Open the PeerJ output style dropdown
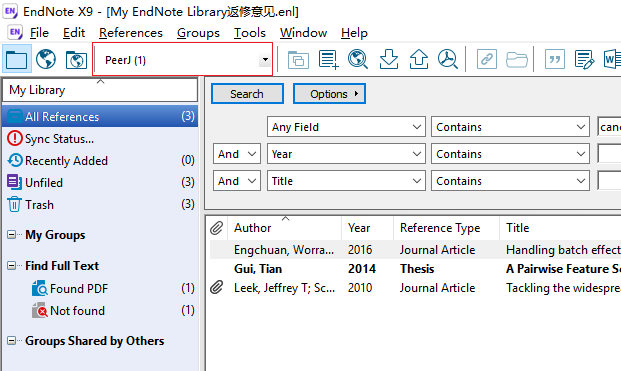 point(265,60)
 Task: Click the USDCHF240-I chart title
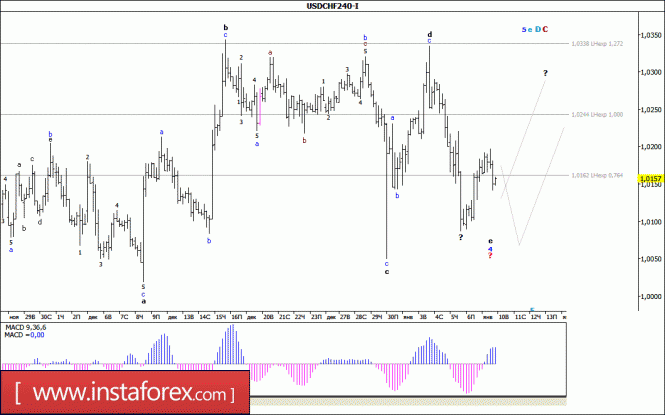333,6
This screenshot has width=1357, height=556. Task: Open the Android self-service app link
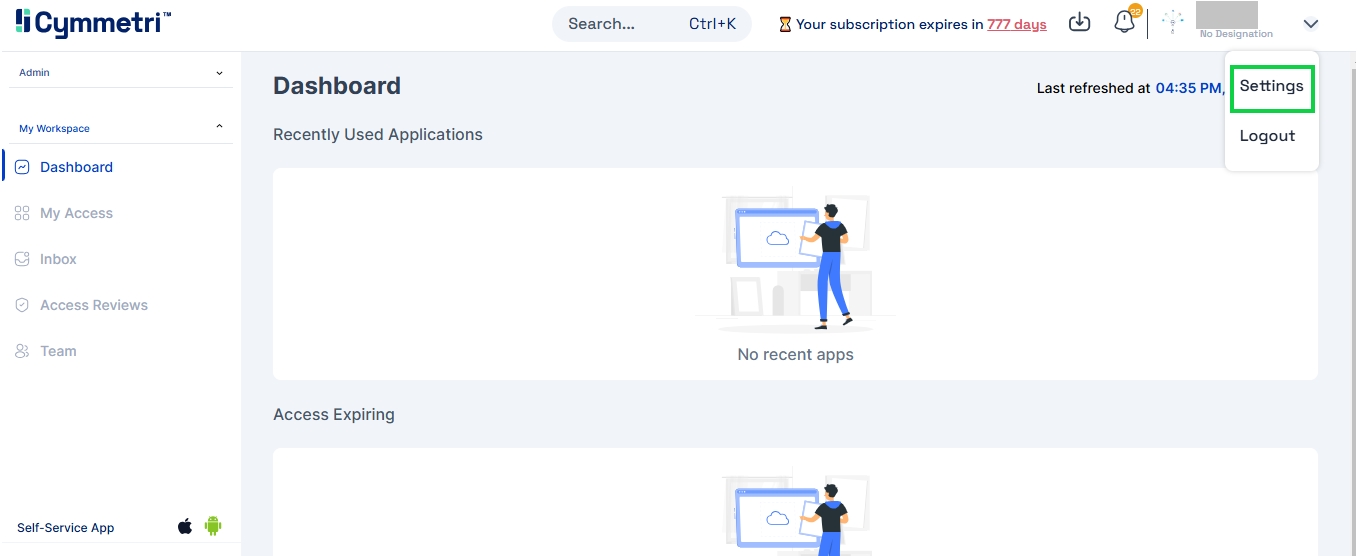pos(212,526)
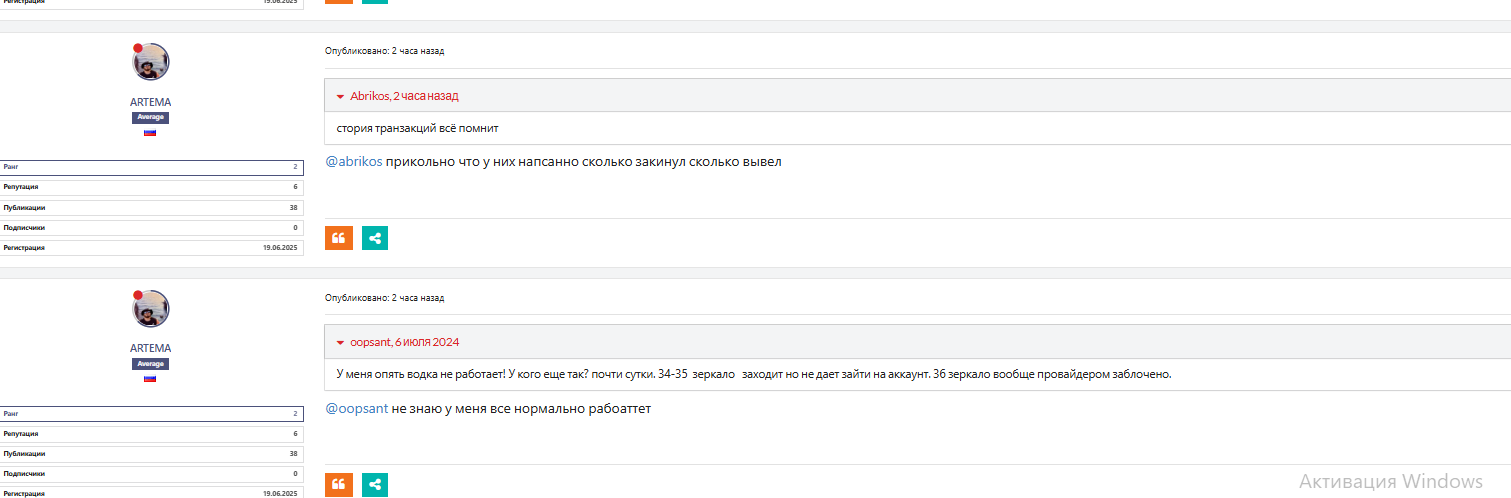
---
** Task requirements **
An exact copy is required of the lines from the one holding "Task: Click the USDCHF240-I chart title" to the end of the entries above, both included; no pictures belong in it.

** Expected answer **
 Task: Click the USDCHF240-I chart title
333,6
This screenshot has width=1357, height=556. Task: Open the Android self-service app link
pos(212,526)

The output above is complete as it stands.